A vegetação de leito de cheio, que tão ameaçada está em Portugal com a artificialização dos rios, é muito especializada, e em geral nem gosta de molhar os pés, preferindo em cada ano esperar que as águas desçam para cumprir o seu ciclo vital. É justo questionar tão dúbia preferência: para quê estar tão perto de um rio se, para a sobrevivência da planta, é necessário que ele recue? A resposta é de índole quase filosófica: por muito precário e improvável que seja um nicho ecológico, a natureza não o pode desperdiçar, e há sempre uma planta adaptada a viver nele.

A jusante da barragem de Bagaúste, na Régua, a redução do caudal do Douro é quase permanente, apenas contrariada nas épocas de muita chuva, quando o rio, alimentado por descargas sucessivas, revive glórias antigas e ameaça inundar a baixa da cidade. Mas esses episódios são esporádicos e de curta duração. A vegetação ribeirinha mudou definitivamente, dominada agora por um salgueiral exuberante que ocupa até as ilhotas surgidas com o emagrecimento do rio. Debruçamo-nos no paredão e, como botânicos amadores incorrigíveis, invade-nos a vontade de observar de perto essas manchas verdes. Como podemos descer até elas? Alugamos um barco na Régua? Saltamos um portão com avisos de perigo e de proibição de passagem a pessoas estranhas ao serviço? Dois pescadores à linha que não parecem estar ao serviço da EDP respondem-nos quando de longe os interrogamos aos gritos. Sim, há uma passagem debaixo da estrada por um ribeiro entubado que agora está seco. O acesso, escondido entre silvas, mal se vê, e o túnel, baixo e com 20 a 30 metros de comprimento, é de uma escuridão absoluta. No final, para rematar, há um lanço de escadas estreito e íngreme. Completamos a travessia não sem alguma palpitação e suores frios, à mistura com os suores quentes próprios do dia escaldante. Estamos nas rochas na margem esquerda do Douro, a uma centena de metros da barragem. Das surpresas botânicas que nos aguardam merecem realce a rara Petrohagia saxifraga e este azul Galium glaucum, não assim tão raro mas aqui talvez no limite oeste da sua distribuição em Portugal e, a uma altitude de 60 m, bem fora do intervalo de 345-730 m prescrito pela Flora Ibérica.

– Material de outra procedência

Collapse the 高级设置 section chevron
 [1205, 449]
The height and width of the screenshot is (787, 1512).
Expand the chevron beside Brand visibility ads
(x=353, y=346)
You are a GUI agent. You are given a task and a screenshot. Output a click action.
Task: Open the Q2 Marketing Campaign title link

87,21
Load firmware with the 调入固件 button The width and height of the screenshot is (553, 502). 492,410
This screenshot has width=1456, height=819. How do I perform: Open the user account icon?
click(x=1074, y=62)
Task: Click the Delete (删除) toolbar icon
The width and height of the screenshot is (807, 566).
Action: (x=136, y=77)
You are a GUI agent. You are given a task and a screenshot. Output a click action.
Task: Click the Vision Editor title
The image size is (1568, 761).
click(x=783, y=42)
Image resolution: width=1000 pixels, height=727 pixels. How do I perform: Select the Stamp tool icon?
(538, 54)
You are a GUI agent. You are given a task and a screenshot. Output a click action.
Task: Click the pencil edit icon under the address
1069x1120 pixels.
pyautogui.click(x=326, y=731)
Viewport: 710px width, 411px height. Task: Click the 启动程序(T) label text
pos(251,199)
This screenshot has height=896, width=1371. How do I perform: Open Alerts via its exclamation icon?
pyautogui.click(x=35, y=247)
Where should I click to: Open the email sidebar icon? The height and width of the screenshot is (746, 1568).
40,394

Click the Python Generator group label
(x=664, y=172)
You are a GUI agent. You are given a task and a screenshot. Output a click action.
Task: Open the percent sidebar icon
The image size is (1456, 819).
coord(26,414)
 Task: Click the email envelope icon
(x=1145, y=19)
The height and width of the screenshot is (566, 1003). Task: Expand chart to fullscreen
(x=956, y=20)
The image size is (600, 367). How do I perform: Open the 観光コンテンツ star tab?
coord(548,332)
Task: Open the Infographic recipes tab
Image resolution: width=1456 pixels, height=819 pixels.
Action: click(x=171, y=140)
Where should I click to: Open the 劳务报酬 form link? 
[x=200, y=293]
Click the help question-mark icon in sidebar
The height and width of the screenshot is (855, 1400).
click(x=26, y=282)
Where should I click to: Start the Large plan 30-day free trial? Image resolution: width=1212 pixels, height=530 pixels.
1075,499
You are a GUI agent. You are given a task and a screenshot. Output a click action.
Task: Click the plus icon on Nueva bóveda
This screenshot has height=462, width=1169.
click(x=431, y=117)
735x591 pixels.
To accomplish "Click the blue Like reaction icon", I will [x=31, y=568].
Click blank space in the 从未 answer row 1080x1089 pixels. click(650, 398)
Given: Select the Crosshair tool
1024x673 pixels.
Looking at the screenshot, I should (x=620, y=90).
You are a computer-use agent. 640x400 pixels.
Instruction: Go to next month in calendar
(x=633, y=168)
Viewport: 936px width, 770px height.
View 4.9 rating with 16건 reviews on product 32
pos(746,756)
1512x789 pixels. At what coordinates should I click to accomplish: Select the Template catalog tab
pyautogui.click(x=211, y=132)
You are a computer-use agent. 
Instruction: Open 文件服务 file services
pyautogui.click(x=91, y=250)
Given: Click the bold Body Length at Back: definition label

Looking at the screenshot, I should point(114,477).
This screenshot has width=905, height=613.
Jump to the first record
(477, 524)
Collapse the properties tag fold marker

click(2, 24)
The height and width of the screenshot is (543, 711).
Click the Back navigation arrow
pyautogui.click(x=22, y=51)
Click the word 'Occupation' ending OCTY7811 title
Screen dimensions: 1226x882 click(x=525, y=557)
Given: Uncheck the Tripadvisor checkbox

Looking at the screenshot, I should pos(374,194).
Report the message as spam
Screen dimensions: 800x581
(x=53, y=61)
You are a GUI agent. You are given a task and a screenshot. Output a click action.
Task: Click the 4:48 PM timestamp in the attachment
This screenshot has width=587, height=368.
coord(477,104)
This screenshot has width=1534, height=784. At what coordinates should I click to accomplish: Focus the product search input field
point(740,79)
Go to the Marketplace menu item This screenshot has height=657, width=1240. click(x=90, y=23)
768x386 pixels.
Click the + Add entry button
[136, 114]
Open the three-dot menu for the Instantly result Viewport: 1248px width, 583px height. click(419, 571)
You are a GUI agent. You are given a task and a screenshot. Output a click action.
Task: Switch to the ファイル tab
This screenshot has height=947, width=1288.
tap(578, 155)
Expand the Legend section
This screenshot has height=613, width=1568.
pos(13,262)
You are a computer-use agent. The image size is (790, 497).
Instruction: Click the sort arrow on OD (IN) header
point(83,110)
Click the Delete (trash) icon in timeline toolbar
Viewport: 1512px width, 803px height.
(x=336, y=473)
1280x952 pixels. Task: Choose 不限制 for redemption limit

O género Galium, a que os ingleses chamam bedstraw por algumas espécies terem servido para enchimento de colchões, é dos mais diversificados da flora portuguesa. As 21 espécies listadas para o nosso país incluem plantas anuais, outras perenes, umas rastejantes e minúsculas, outras erectas que podem ultrapassar 1 metro de altura. Caracterizam-se pelas folhas verticiladas, em grupos de quatro ou mais, e pelas pequenas flores brancas (às vezes amarelas), de quatro pétalas, dispostas em cachos terminais ou axilares. Com os seus quase 80 cm de altura,o G. glaucum está no grupo dos mais taludos do género, e pela floração profusa, visível de Maio a Julho, é certamente dos mais atraentes. É uma planta perene que frequenta lugares pedregosos e ácidos, não necessariamente perto de algum rio. A subespécie australe, que já foi espécie autónoma sob o nome de Galium teres, é endémica do quadrante noroeste da Península Ibérica.